PROVIDED RECORDS ▸
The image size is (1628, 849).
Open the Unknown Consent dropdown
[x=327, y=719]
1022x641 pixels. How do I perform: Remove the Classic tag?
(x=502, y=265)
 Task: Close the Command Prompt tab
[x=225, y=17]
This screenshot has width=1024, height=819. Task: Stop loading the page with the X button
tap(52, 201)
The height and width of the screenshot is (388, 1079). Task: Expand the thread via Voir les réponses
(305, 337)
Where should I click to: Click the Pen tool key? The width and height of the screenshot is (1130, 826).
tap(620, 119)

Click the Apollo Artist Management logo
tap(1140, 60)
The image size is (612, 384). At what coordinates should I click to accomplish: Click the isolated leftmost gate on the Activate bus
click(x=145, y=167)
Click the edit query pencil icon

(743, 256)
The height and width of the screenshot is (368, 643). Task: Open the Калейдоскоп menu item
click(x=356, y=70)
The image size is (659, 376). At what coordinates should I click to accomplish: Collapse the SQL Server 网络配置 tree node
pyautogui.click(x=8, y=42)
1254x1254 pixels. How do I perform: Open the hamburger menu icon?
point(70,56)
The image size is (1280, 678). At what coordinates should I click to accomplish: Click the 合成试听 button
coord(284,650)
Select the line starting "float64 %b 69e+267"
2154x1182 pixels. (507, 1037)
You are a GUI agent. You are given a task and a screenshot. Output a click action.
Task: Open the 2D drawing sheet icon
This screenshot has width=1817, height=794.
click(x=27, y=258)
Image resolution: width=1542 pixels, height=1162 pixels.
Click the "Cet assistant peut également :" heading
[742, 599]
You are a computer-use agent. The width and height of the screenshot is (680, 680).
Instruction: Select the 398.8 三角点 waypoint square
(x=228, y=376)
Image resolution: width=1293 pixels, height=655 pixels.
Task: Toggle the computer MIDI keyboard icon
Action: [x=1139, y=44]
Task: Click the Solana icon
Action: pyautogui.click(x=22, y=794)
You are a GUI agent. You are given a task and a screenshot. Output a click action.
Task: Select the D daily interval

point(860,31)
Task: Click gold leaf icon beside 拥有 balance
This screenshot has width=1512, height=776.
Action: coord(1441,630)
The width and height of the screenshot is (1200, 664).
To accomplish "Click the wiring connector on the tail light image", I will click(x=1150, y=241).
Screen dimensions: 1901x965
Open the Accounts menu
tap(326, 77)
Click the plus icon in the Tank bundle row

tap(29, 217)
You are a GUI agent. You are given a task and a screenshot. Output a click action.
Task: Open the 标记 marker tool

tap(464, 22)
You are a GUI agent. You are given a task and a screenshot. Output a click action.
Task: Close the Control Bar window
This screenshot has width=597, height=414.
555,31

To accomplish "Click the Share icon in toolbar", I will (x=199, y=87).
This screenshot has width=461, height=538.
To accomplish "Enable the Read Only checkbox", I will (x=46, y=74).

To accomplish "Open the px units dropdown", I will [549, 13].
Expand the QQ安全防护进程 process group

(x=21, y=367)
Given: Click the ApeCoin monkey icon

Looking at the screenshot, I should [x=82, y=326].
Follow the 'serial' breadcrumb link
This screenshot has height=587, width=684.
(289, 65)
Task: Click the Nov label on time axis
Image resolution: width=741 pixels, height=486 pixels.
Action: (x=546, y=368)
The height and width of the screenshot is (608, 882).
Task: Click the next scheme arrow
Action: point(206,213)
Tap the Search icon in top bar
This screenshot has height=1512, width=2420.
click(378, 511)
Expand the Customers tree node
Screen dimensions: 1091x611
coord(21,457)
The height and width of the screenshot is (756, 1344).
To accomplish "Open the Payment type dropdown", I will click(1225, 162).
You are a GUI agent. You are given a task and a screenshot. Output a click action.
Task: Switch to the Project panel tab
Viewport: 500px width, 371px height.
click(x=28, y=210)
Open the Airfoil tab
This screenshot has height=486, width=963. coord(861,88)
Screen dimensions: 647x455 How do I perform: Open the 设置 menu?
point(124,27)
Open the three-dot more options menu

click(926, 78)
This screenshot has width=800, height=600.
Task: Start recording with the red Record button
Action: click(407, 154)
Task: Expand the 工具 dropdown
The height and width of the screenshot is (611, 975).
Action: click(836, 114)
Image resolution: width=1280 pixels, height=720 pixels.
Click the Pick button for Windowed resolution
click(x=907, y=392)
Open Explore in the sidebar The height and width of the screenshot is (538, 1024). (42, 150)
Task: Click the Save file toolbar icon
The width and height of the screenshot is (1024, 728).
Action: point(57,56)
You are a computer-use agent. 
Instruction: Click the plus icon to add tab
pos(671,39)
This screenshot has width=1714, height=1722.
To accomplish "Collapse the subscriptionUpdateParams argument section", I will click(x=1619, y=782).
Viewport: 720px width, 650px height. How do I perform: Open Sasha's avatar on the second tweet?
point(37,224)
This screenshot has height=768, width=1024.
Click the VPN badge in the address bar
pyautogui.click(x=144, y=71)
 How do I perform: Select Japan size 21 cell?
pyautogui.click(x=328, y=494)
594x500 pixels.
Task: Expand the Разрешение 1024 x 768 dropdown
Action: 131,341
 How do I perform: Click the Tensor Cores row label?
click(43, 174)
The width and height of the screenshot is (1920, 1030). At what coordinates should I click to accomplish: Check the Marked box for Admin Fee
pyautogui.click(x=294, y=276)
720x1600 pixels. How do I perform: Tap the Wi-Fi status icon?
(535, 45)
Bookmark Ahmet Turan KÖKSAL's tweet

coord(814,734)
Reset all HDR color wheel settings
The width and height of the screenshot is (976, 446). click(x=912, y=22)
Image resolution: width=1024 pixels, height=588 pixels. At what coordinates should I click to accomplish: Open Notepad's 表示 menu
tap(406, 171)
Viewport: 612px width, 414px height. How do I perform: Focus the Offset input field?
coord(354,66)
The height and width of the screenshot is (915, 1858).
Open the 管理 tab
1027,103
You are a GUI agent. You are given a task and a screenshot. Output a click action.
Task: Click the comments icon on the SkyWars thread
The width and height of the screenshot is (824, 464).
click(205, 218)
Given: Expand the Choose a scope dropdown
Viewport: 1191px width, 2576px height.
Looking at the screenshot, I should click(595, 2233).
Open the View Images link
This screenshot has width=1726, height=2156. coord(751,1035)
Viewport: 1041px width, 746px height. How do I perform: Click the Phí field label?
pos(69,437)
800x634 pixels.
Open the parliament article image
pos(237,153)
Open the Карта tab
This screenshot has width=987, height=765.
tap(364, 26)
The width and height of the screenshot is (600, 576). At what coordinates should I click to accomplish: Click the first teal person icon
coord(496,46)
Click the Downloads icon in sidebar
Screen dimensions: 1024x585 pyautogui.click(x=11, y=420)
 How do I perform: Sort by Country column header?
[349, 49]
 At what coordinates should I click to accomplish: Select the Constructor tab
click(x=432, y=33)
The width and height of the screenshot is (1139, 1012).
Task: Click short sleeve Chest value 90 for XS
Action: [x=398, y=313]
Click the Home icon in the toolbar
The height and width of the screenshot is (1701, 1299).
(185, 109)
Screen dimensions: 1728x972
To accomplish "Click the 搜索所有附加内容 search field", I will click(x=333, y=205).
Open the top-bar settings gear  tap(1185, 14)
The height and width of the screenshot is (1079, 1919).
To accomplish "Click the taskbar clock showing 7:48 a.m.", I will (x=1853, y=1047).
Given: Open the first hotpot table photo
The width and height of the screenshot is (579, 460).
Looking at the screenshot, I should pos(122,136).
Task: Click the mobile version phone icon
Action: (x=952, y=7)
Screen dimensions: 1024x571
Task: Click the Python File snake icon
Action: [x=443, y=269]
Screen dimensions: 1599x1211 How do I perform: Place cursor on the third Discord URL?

TASK ITEM ▸
Only the lines that contain the word "toolbar" should be copied from the material.

SOLUTION FOR THIS EXERCISE ▸
To accomplish "Click the Share icon in toolbar", I will (x=199, y=87).
Task: Click the Save file toolbar icon
Click the Home icon in the toolbar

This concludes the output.